··· Data supplied

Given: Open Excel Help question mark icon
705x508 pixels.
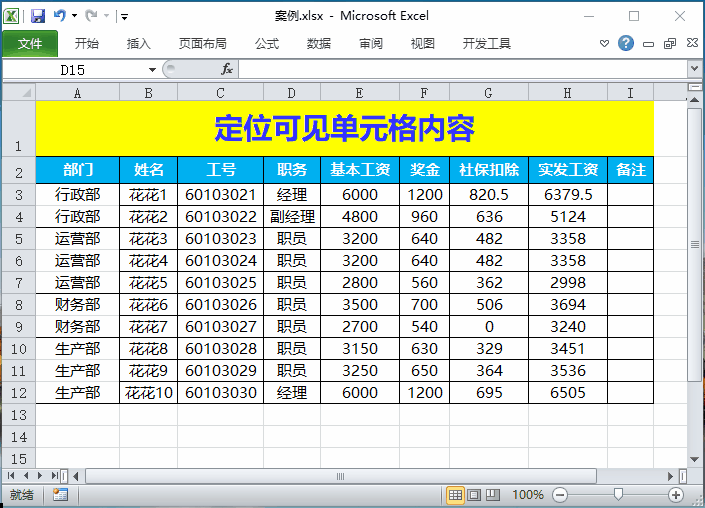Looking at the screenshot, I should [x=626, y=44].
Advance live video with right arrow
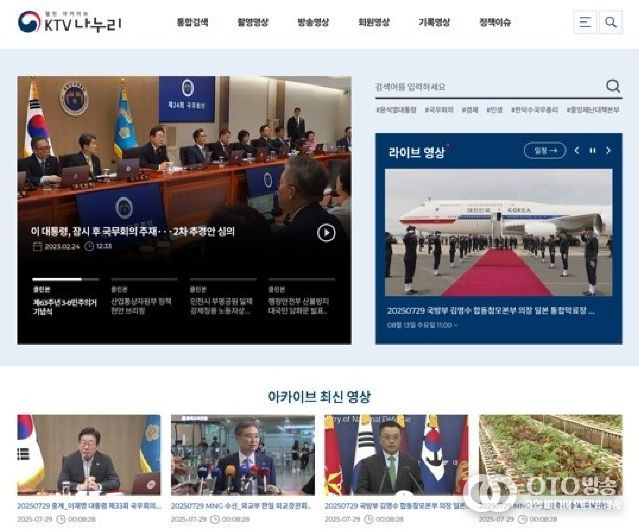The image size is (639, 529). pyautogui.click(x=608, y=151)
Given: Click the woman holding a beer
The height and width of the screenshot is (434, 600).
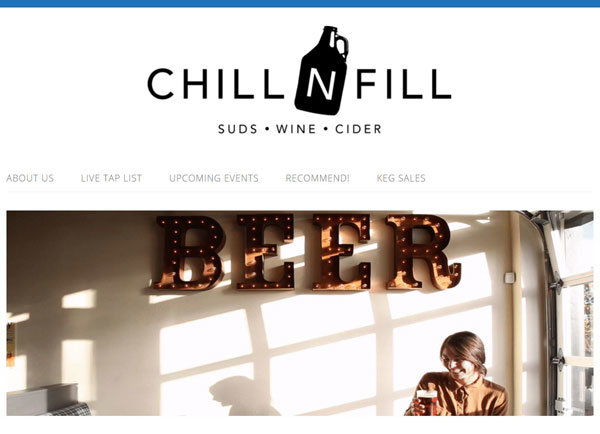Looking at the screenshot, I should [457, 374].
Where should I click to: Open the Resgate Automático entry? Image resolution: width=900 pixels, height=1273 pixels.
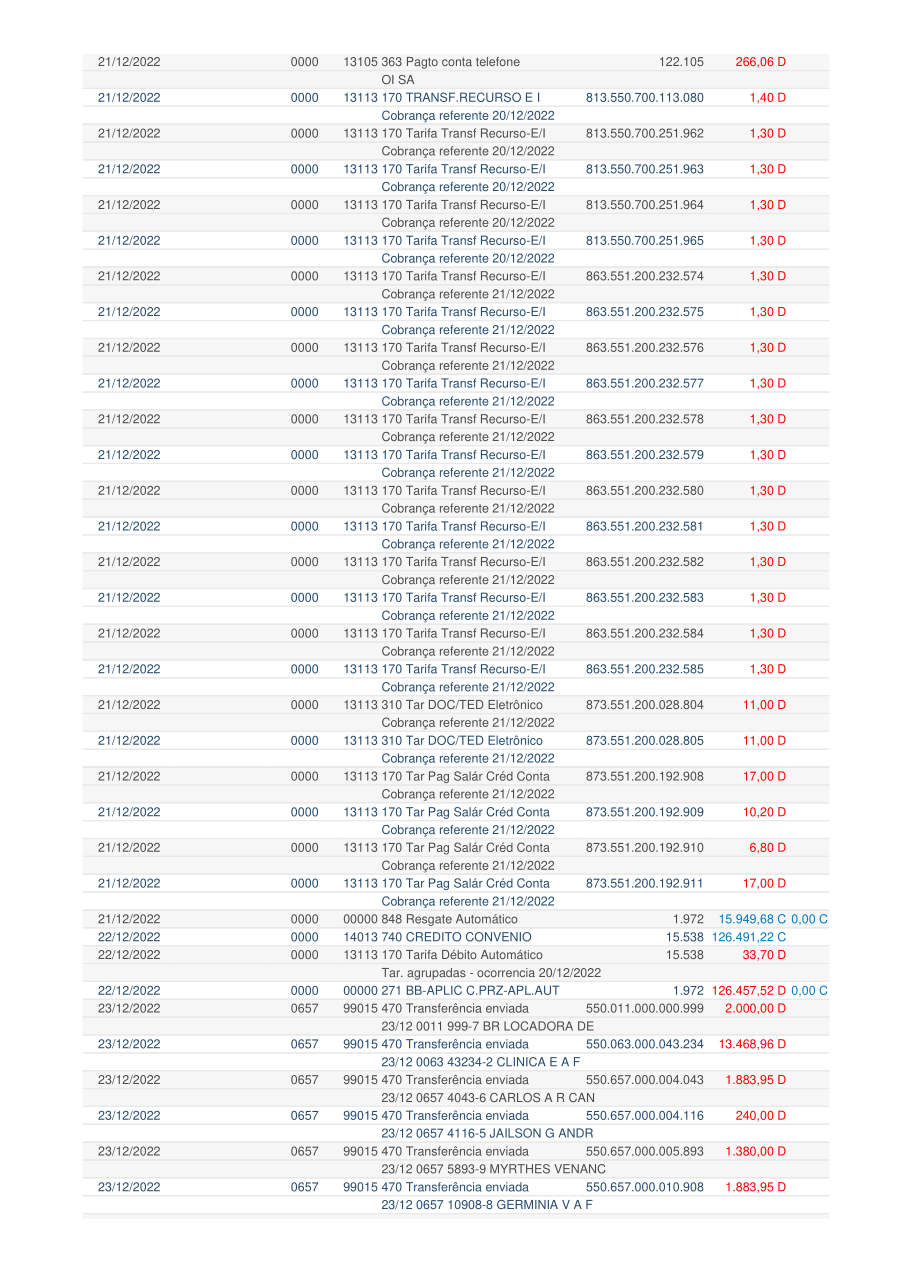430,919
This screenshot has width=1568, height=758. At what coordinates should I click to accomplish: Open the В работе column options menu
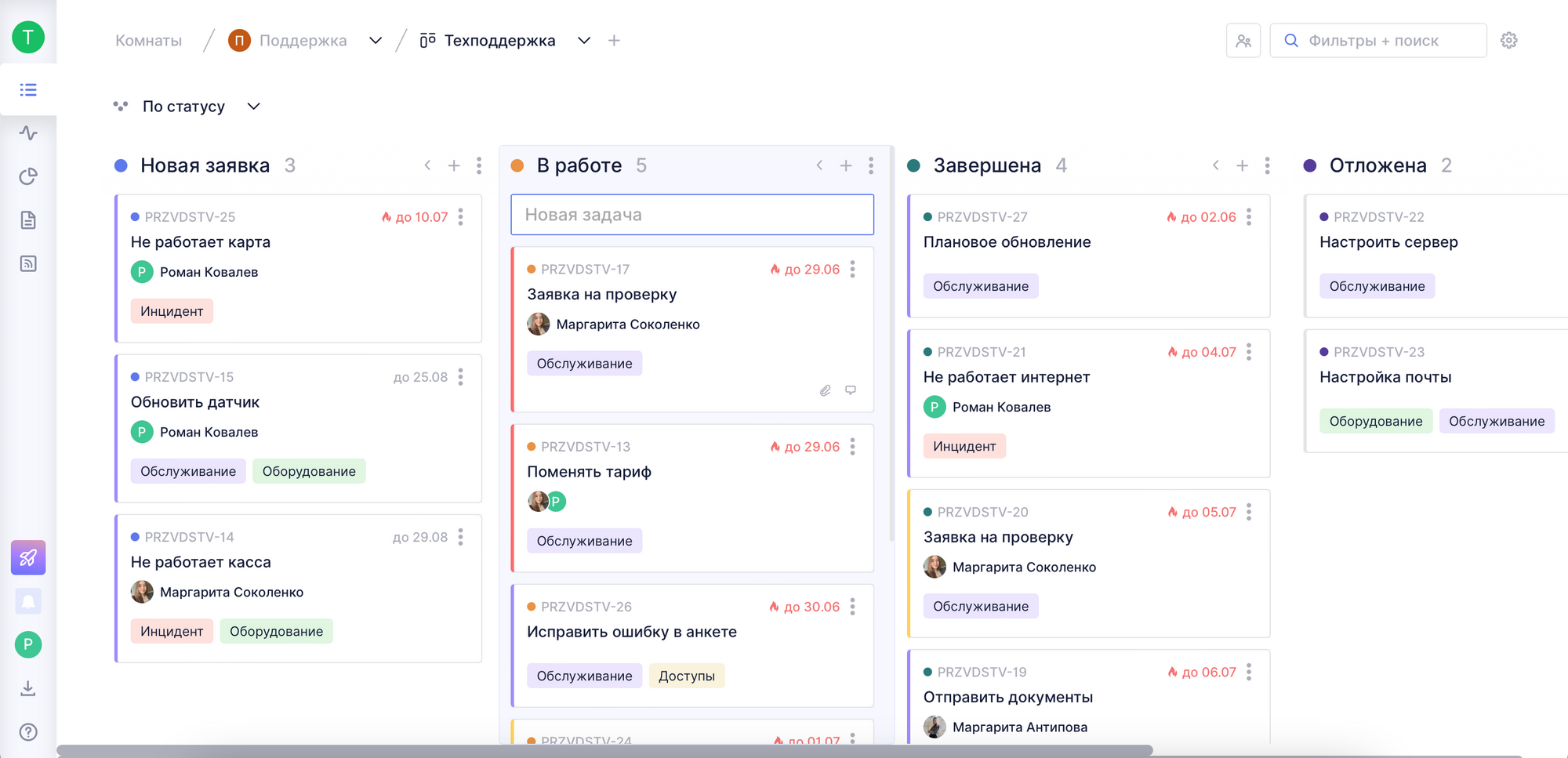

······

→ Task to carry out: In the data, the line that contains "Where should I" begins the part to write out; restate it and each line after it word for word through the end, with no pictures.

→ Output of the exercise:
Where should I click to: Open the Resgate Automático entry? Image resolution: width=900 pixels, height=1273 pixels.
430,919
This screenshot has width=1568, height=758. At what coordinates should I click to accomplish: Open the В работе column options menu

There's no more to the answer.